IOR Destination Services Consultants, Early 90’s

In addition to having a great idea, the other key element is the courage to see it through…to go for it.  This can mean leaving the safety and security of your current job to take the risk.  This is a bridge too far for most people and where many great ideas come to rest.

We take for granted today many of the expat support services that help assignees settle quickly and efficiently in their new locations, work effectively across cultures and learn new languages.  But in 1979, most expats were required to figure it out on their own.  This often led to significant challenges and many failed assignments.  It was a good thing for us that this happened to Noel Kreicker, IOR’s founder.

Noel Kreicker, Founder

Inspired by a “failed” expatriate assignment to Bogota, Colombia, due to a lack of relocation support services, Noel conceived of a business which would provide personal relocation assistance to foreign families coming to Chicago to work for multinational corporations.  From her kitchen, Noel sent out letters to the “Personnel” departments of Chicago area corporations asking if she could conduct market research about their international assignees coming into the USA.  Several companies responded to her request and began using her services the following year. The first customer Noel assisted was a family coming from Australia for a service fee of $25. Who says that prices never go up in the relocation business?

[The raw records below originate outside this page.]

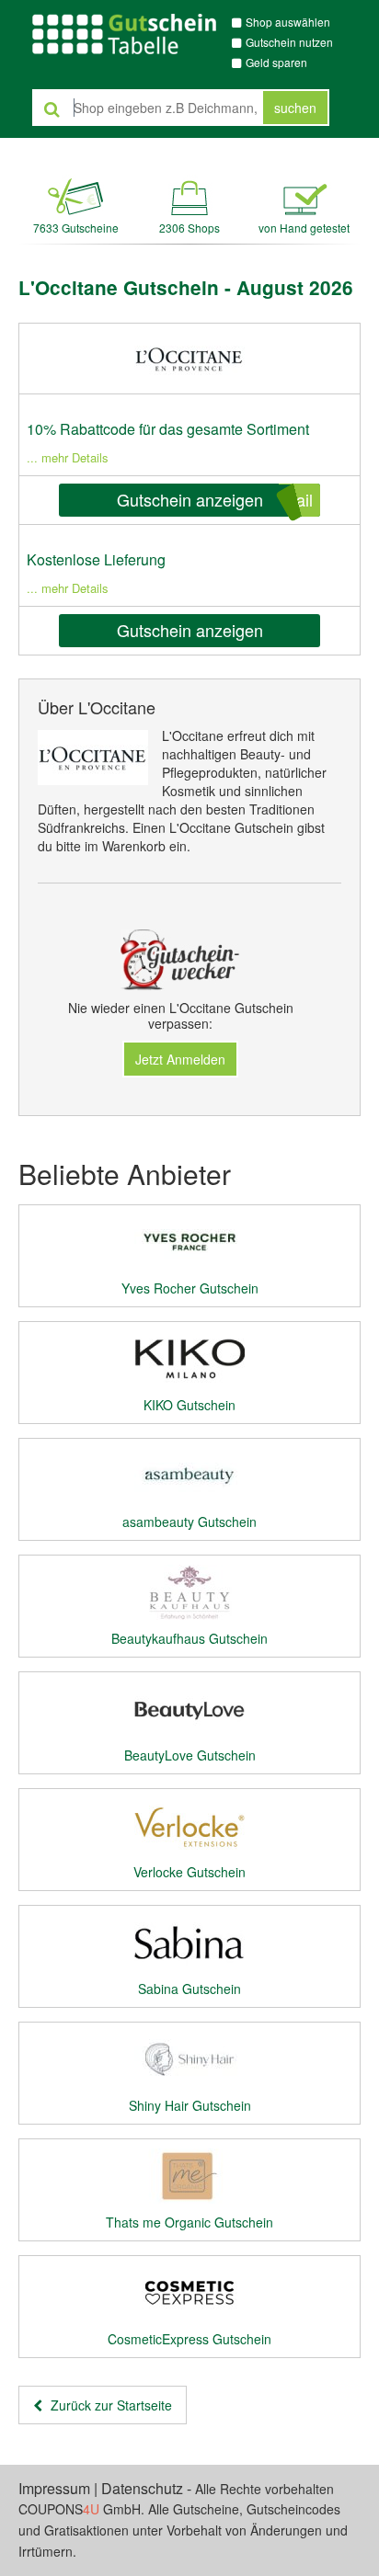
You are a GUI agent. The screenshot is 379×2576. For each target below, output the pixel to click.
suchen (295, 107)
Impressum (54, 2488)
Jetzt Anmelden (180, 1059)
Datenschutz (142, 2488)
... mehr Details (68, 457)
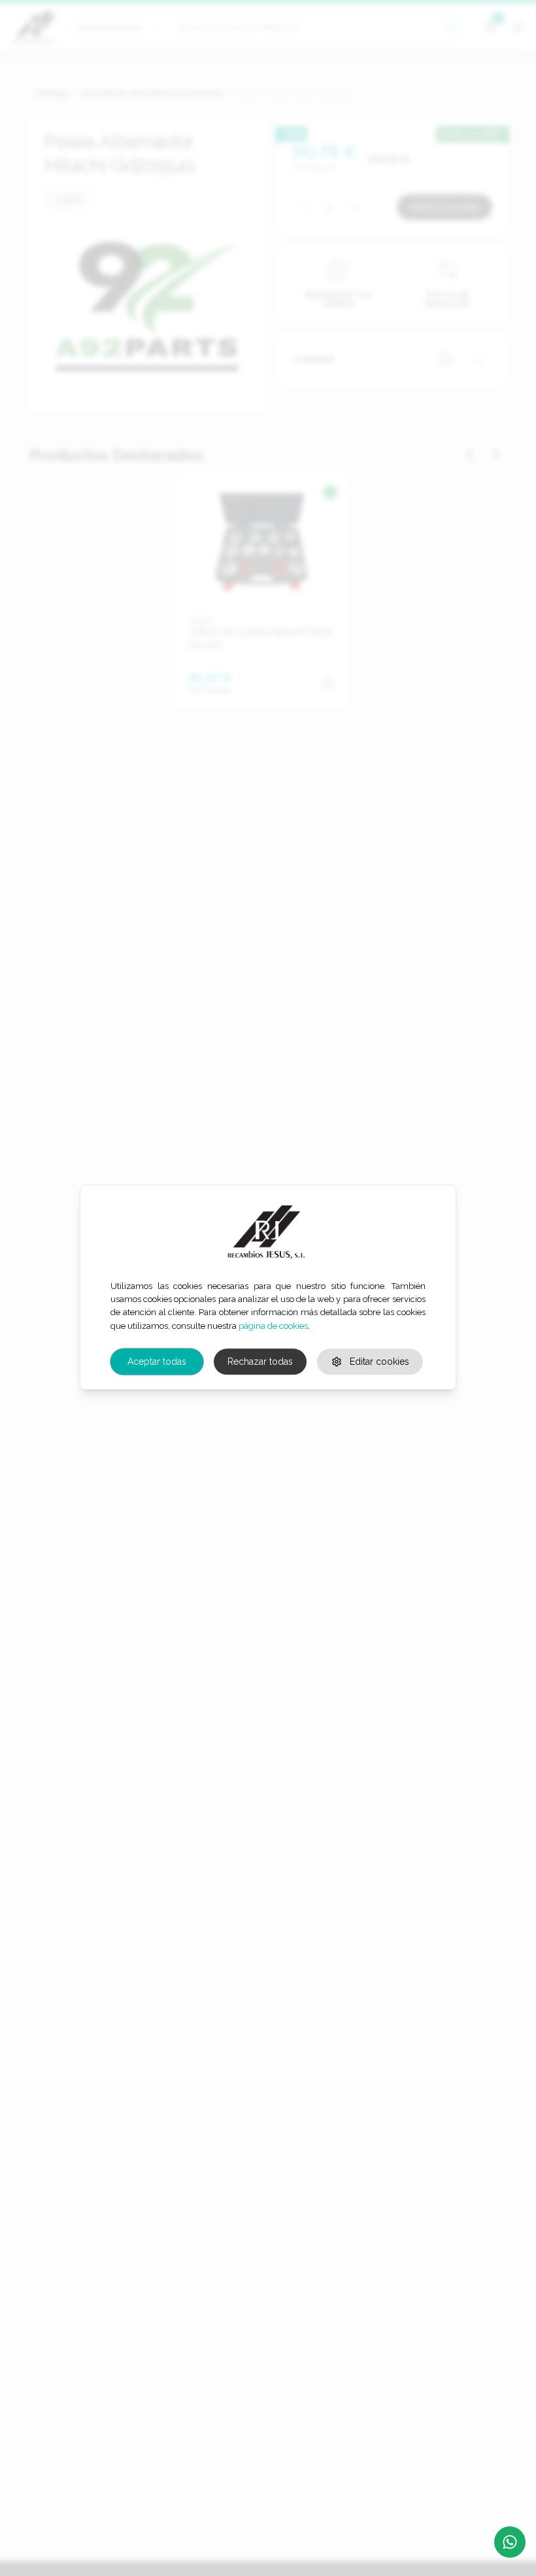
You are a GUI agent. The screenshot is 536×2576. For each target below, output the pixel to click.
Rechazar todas (260, 1362)
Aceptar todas (156, 1362)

The first customer IOR assisted was a family coming from Australia for a service fee of $25.

At the time, not many companies even recognized that this type of service was needed.  In the early 1980’s, most US companies had ethnocentric attitudes and did not understand why anyone should have trouble adjusting to living and working in the U.S.  Selling relocation support services required persistence and continued client education.

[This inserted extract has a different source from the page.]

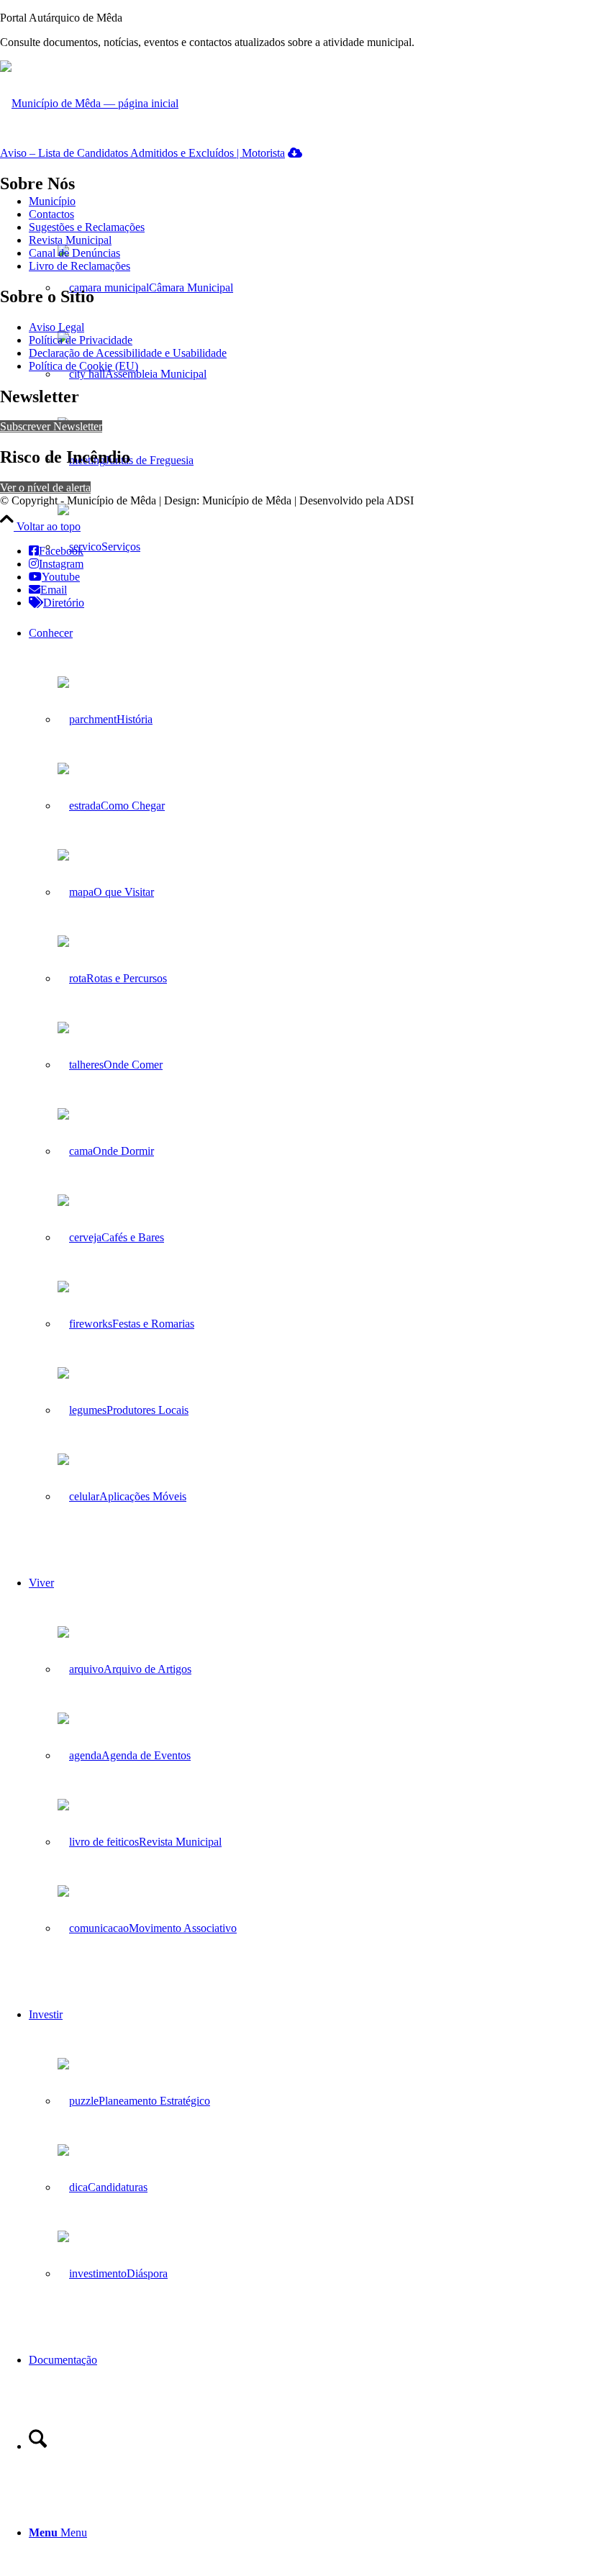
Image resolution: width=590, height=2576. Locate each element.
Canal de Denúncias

Noel had more than just an idea, she had the courage to form a start-up and the determination to stick with it.  Like many entrepreneurs, Noel put all the company’s profits back into the business and did not draw a salary for many years. At one point, to make payroll, Noel took her car title to the bank for the needed funds.  She said that this was one of her greatest risks and that it gave her courage for many bigger future risks.

At one point, to make payroll, Noel took her car title to the bank for the needed funds.

IOR London Office, 1996

Our business and industry have evolved significantly since 1979.  But IOR’s focus on innovation and maintaining a strong corporate culture goes back four decades.  IOR today is making significant investments in technology to improve the customer experience with the development of assignee apps.  In 1987, IOR was one of the first small businesses to purchase a Novell Network system consisting of six computers.  It was mandated that all employees develop computer skills.

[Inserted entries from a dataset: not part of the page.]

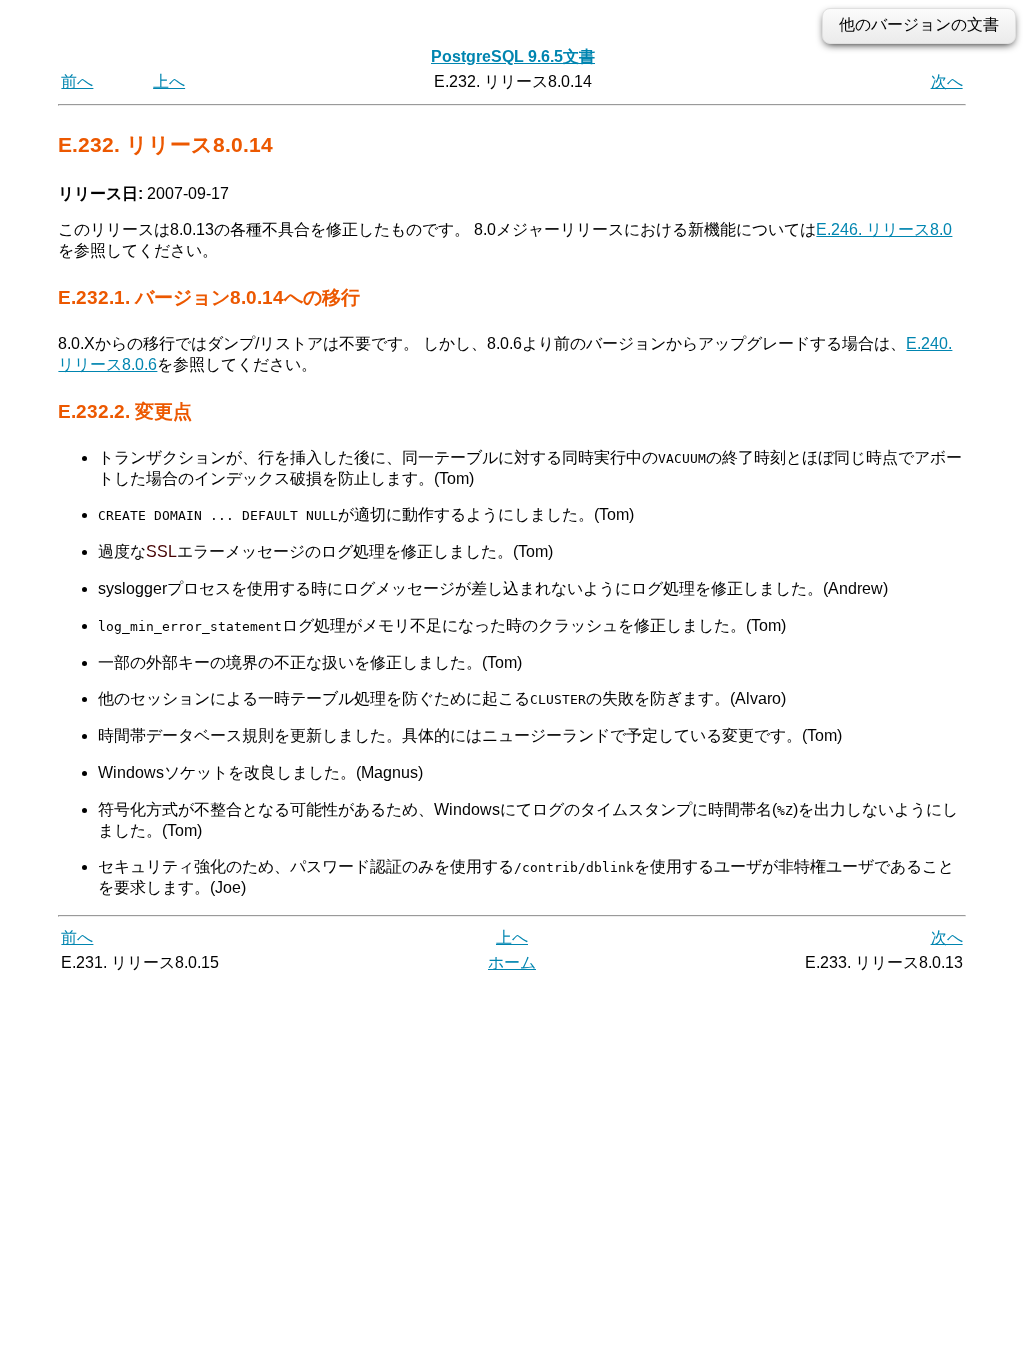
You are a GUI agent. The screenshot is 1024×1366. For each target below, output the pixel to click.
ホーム (512, 962)
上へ (169, 81)
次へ (947, 81)
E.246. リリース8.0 (884, 229)
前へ (77, 81)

To our employees, IOR has always been known for balancing high performance with a fun (and always entertaining) work culture. As we enter the busy summer season, we try to provide some relief for our employees through various stress relievers, bringing in massage therapists, enjoying ice cream and taking hikes.  In the 1980’s and early 1990’s, IOR’s office space included six training rooms (companies would fly their employees to IOR’s office for ONE WEEK of cultural training), a large Resource Center, a library and a “meditation room” with a vibrating relaxation mat where employees could go to relax or take a catnap. It was called the “DC-10 Room” because the HVAC system was next to it and was so loud.

IOR has always had an eye on the future, a presentation on “Designing Expat Packages in the year 2020”!

As IOR celebrates its 40th year in business, we have enjoyed looking back and learning from our history.  But we are even more excited about what’s ahead.  We are inspired by Noel’s vision and determination as we invest for the next 40 years.